Trained as a family physician, Tom’s skills harken back to a time when the generalist was king. The pediatric ward houses kids with malaria and malnutrition, and everything in between. A recent measles outbreak during the rainy season necessitated a separate tent for 220 patients. Tom cared for all of them, too. Of 1,400 measles cases, only 28 died — thought to be a fraction of the actual cases and deaths which never made it to a hospital. (Gidel is now running a mammoth vaccination program, reaching 30,000 children at risk whose immunization schedule had been interrupted due to years of conflict.)
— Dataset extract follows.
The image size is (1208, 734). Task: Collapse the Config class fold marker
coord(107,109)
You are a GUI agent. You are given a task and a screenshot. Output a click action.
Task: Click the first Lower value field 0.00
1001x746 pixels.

On to the women’s ward, where patients fighting cancer receive chemotherapy and those with bowel obstruction are recovering after surgery. Patients crowd a narrow hallway — because the ward is a hallway. The maternity is actually the slowest clinical area. Most women deliver at home.
The transportation challenges are legion in the Nuba. The dirt roads are impassable much of the year. Few vehicles ply the byways often targeted by Antonov bombers from the north. “We only have a few cars, but we must have the highest accident-to-car ratio anywhere,” Tom laments, alluding to the reckless driving which results from no licensing authority, no traffic police, no lights, and no paved surfaces. In fact, overt signs of government are few and far between. These victims, too, become his patients.
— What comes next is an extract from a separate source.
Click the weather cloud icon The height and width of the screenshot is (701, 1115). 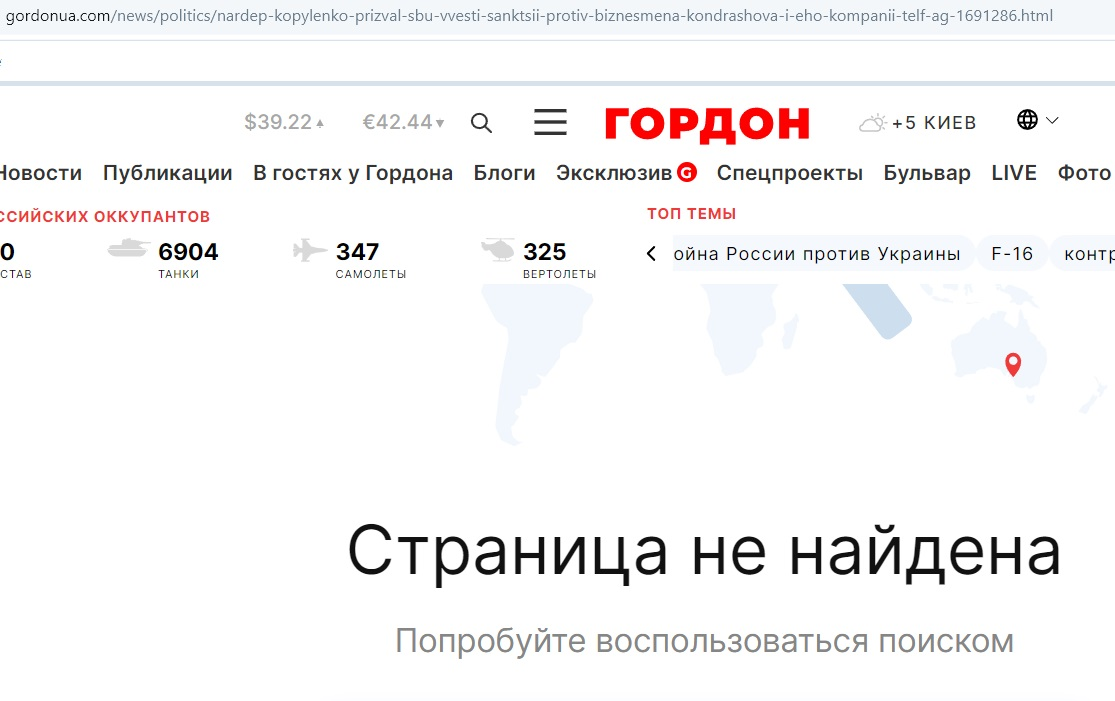click(872, 123)
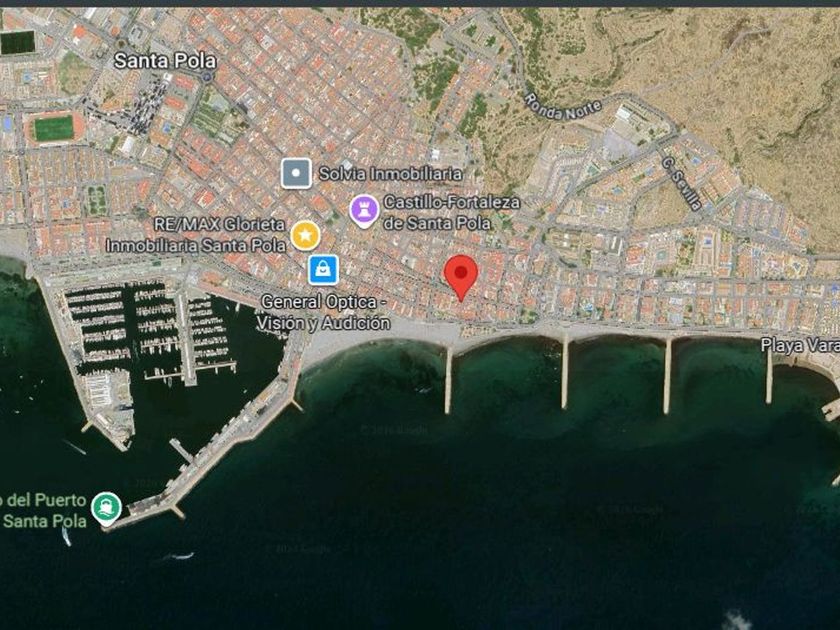This screenshot has width=840, height=630.
Task: Click the Puerto Santa Pola text label
Action: 43,511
In the male ward, it’s mostly battle trauma. Men in traction, others with tubes in their chests, a boy recovering from a shrapnel wound to his liver, incurred when he picked up an unexploded shell. Throughout the whole facility are the victims of war: burns, gun shots, flying hot metal. Without Gidel Hospital and Tom, they have nowhere else to go. It’s seven bumpy hours to the refugee camp, where the aid group Doctors Without Borders operates a clinic not equipped to handle major wounds. Elsewhere are small government dispensaries with two rooms and a handful of medicines.
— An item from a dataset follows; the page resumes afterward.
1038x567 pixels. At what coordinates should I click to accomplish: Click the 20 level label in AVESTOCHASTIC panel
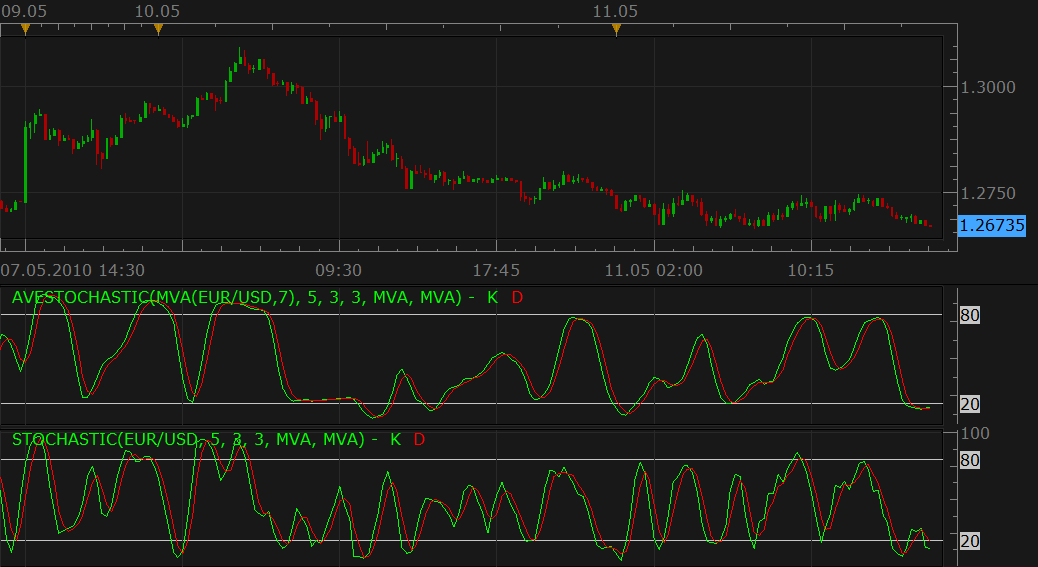click(x=970, y=404)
Perhaps that’s why, during our approach to the hospital gate, upon seeing a large group of children walking, Dr. Catena’s colleague commented, “Maybe they are coming to sing to Tom.” The grateful, suffering community offering thanks from its youth in song — not the kind of reimbursement one usually gets in return for filling out insurance claim forms.
Trained at Duke and in the Navy, Tom left for the mission field after completing residency in Indiana. He knew from a young age that he wanted to be a missionary. For over twenty years he has served in Tanzania, Kenya, South Sudan and Sudan. He never worked in the US after residency, living a spartan existence on a small stipend from Catholic Medical Mission Board. I met him briefly during his time at St. Mary’s mission hospital in Nairobi, where he set a record for performing a dozen C-sections in one night.
Possessed of a deep well of energy and boundless enthusiasm, Tom is — and must be — efficient to complete all this work in the stultifying heat. He doesn’t waste words — he speaks both Arabic and the local language — or wear his heart on his sleeve. But I did see it on his wrist, a band inscribed “John 3:30.” The passage reads, “He must increase, I must decrease.” Faced with violence and uncertainty, Tom and his team embody another of those great pronouncements of Zosima in The Brothers Karamazov:
One may stand perplexed before some thought, especially seeing men’s sin, asking oneself: “Shall I take it by force or by humble love?” Always resolve to take it by humble love. If you so resolve once and for all, you will overcome the whole world.